Arduino

Arduino.png
"Arduino started in 2005 as a project for students at the Interaction Design Institute Ivrea in Ivrea, Italy. At that time program students used a ""BASIC Stamp"" at a cost of $100, considered expensive for students. Massimo Banzi, one of the founders, taught at Ivrea. The name ""Arduino"" comes from a bar in Ivrea, where some of the founders of the project used to meet. The bar itself was named after Arduino, Margrave of Ivrea and King of Italy from 1002 to 1014. Arduino is a single-board microcontroller, intended to make building interactive objects or environments more accessible.The hardware consists of an open-source hardware board designed around an 8-bit Atmel AVR microcontroller, or a 32-bit Atmel ARM. Current models feature a USB interface, 6 analog input pins, as well as 14 digital I/O pins that accommodate various extension boards. A hardware thesis was contributed for a wiring design by Colombian student Hernando Barragan. After the Wiring platform was complete, researchers worked to make it lighter, less expensive, and available to the open source community. The school eventually closed down, so these researchers, one of them David Cuartielles, promoted the idea. The current prices run around $30 and related ""clones"" as low as $9. A simple Arduino Mini Pro clone may be had from China for less than $4, post paid. Today Arduino has become one of the leading proudcers of micrcontroller boards. Arduino boards can be purchased pre-assembled or as do-it-yourself kits. Hardware design information is available for those who would like to assemble an Arduino by hand. It was estimated in mid-2011 that over 300,000 official Arduinos had been commercially produced, and in 2013 that 700,000 official boards were in users' hands. Arduino has since become an example of how, thorugh effective branding and community building operations, an open source business model is effectively viable. Its boards are at the heart of the maker and Fab Lab movements and its systems are now beginning to attract the attention of leading companies worldwide.
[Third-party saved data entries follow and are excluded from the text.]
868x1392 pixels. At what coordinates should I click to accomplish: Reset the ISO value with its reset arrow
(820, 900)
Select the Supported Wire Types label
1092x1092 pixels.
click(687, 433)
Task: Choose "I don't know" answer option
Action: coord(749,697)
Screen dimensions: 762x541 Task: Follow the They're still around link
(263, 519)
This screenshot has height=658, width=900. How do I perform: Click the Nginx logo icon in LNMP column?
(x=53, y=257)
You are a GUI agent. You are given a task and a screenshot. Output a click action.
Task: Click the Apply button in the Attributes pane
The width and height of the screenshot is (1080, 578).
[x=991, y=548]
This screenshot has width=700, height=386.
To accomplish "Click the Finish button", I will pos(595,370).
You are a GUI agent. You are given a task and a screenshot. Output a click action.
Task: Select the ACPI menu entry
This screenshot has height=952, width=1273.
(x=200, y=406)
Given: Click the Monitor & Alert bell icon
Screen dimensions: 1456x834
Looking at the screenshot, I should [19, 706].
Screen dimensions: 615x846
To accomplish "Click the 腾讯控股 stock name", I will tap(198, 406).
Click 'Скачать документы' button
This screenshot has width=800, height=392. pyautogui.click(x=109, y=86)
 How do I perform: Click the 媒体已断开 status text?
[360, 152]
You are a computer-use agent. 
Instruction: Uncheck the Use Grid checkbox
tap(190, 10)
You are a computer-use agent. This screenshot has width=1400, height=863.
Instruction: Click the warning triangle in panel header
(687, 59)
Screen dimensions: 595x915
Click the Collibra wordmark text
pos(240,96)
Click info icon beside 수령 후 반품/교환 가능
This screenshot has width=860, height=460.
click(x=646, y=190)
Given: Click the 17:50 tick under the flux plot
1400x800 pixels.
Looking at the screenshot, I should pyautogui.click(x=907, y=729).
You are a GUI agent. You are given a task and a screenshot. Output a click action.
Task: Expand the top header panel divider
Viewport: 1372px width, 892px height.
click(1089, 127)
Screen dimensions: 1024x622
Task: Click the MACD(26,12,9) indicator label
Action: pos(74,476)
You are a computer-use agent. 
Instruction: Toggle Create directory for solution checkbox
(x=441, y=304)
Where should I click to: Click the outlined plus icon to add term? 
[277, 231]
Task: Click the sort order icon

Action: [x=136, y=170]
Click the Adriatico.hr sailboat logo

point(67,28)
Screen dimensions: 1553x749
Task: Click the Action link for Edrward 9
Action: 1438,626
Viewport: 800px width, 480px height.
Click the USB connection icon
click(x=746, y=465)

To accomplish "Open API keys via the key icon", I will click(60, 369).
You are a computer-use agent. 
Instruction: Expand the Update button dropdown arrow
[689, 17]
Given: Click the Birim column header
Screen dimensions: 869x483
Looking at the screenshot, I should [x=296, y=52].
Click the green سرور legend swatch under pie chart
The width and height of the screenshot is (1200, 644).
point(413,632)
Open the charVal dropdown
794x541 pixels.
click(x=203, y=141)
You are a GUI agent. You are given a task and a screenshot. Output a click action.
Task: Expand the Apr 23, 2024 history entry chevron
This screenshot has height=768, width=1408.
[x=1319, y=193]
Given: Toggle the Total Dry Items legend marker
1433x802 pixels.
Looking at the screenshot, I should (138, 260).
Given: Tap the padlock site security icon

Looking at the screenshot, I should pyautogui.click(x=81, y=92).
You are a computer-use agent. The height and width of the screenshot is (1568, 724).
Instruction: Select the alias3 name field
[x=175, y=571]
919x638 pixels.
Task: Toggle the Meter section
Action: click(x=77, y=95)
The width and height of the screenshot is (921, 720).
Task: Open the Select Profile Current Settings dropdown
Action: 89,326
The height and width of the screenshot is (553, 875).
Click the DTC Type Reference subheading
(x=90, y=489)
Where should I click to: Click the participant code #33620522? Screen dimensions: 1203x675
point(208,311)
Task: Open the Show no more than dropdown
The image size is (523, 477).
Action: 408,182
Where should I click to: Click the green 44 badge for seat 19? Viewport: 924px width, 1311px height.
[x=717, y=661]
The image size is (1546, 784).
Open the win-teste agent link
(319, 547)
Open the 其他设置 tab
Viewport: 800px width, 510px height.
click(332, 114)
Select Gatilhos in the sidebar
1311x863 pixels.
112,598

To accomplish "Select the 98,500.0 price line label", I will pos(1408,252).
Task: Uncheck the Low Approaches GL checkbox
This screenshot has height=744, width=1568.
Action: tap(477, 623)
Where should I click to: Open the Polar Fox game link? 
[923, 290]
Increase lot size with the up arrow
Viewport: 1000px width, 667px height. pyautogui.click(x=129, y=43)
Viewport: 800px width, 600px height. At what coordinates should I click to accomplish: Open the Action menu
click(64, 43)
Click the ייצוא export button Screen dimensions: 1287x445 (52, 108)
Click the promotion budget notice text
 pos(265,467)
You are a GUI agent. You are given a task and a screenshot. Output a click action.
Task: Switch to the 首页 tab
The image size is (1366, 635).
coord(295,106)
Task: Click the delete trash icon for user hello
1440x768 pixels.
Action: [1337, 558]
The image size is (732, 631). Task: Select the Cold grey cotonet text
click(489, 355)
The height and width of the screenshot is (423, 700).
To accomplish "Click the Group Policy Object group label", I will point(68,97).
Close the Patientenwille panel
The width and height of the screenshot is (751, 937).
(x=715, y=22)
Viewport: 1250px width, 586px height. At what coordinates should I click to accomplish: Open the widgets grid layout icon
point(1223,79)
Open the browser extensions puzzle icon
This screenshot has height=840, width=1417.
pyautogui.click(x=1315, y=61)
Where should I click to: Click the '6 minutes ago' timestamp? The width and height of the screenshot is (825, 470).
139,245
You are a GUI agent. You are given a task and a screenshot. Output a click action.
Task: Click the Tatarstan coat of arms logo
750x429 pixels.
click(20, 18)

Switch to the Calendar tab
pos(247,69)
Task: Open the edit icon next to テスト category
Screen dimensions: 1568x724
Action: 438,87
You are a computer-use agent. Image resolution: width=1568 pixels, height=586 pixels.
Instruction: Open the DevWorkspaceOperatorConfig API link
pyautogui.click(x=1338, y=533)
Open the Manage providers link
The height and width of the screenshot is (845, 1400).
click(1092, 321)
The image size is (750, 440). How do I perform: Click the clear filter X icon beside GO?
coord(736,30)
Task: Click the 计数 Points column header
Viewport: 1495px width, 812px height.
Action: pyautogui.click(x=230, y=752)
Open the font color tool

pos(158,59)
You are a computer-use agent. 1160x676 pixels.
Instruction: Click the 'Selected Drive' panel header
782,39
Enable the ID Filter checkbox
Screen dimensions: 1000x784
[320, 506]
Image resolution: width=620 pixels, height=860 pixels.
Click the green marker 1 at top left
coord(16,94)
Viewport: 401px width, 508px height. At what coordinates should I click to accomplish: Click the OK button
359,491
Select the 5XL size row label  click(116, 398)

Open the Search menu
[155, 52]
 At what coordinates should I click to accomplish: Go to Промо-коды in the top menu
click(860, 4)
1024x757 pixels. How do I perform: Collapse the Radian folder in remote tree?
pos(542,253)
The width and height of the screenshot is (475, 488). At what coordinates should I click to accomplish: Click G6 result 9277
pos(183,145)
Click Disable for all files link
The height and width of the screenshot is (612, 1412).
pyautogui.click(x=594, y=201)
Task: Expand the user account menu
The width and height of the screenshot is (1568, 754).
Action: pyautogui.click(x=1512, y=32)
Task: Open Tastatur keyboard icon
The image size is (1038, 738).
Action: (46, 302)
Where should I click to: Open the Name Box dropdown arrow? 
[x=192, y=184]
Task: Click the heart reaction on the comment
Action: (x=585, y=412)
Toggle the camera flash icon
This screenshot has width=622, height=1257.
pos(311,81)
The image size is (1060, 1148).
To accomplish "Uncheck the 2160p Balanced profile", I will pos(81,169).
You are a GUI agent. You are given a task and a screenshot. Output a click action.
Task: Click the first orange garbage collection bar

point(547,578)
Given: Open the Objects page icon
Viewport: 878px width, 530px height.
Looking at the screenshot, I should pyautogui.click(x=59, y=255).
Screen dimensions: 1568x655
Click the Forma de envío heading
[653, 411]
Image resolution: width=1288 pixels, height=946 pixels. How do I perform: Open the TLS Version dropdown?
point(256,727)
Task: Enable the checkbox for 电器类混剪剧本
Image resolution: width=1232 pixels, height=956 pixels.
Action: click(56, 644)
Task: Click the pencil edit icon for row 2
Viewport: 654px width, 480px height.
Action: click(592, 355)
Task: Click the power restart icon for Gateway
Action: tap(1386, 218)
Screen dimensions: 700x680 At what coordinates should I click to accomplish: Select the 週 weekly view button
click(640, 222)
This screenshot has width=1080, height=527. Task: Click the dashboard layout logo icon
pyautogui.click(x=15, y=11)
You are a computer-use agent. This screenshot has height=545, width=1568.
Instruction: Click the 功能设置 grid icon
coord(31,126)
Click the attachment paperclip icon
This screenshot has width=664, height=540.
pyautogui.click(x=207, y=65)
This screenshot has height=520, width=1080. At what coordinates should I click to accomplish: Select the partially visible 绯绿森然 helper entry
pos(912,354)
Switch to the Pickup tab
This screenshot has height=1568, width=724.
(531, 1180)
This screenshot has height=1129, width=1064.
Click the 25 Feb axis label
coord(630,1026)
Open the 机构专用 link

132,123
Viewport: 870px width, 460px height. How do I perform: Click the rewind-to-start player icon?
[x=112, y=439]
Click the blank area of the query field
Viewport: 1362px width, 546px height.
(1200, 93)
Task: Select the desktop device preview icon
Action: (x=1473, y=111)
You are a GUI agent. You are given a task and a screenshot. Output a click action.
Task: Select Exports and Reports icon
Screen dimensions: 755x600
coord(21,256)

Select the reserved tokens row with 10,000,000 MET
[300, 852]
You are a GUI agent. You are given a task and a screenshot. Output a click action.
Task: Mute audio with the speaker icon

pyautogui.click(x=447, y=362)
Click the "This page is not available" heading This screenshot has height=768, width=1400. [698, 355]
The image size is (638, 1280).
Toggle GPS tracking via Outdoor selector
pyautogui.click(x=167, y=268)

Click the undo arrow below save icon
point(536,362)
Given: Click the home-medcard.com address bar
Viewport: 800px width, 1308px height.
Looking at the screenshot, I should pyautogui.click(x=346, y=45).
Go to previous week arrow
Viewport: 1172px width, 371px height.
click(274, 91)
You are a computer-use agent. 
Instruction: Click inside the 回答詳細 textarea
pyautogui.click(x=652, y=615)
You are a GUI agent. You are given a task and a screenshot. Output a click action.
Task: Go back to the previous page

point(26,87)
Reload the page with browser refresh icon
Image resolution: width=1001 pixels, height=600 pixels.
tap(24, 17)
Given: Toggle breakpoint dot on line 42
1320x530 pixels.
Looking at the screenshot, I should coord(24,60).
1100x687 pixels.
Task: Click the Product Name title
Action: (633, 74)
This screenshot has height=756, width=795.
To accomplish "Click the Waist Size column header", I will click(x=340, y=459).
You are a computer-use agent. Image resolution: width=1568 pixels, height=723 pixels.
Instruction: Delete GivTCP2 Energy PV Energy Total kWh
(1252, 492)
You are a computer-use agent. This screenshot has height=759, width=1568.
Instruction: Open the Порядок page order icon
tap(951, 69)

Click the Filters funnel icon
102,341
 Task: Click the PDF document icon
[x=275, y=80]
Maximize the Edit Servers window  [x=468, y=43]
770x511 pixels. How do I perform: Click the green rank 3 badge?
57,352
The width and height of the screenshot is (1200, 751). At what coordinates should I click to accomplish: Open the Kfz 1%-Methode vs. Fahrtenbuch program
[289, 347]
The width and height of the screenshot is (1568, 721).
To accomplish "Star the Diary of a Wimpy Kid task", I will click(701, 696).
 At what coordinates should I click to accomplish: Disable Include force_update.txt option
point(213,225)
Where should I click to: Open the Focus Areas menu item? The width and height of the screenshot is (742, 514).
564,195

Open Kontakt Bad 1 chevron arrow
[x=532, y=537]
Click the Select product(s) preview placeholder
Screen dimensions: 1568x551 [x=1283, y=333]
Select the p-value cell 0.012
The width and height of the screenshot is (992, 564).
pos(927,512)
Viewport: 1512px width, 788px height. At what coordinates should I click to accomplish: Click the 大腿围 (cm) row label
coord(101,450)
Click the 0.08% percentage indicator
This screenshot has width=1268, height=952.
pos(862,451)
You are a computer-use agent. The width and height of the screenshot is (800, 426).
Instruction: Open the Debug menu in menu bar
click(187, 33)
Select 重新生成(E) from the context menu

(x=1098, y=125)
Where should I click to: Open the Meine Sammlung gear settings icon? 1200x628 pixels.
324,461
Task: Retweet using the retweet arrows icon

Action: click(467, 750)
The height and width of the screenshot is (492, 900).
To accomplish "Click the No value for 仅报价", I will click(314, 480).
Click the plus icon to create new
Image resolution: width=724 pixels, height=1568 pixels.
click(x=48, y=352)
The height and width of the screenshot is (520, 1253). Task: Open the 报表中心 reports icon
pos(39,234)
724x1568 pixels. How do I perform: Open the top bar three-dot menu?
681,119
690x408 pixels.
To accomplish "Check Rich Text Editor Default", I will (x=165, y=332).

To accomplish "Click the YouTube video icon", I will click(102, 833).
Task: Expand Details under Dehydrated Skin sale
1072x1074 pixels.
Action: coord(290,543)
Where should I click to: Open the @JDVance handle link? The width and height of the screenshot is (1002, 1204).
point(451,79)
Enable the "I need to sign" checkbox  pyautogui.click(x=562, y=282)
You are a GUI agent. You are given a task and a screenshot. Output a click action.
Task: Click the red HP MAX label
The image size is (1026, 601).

For Italy, Arduino represents a possible comeback after years of eroding and deteriorating industrial potential. The only possible controversy in this regard being Massimo Banzi's association with Media Tycoon Carlo de Benedetti within the Make in Italy Foundation (which promotes Fab Labs and maker activities in Italy) and thus representing that same establishement that the maker movement seeks to disrupt. "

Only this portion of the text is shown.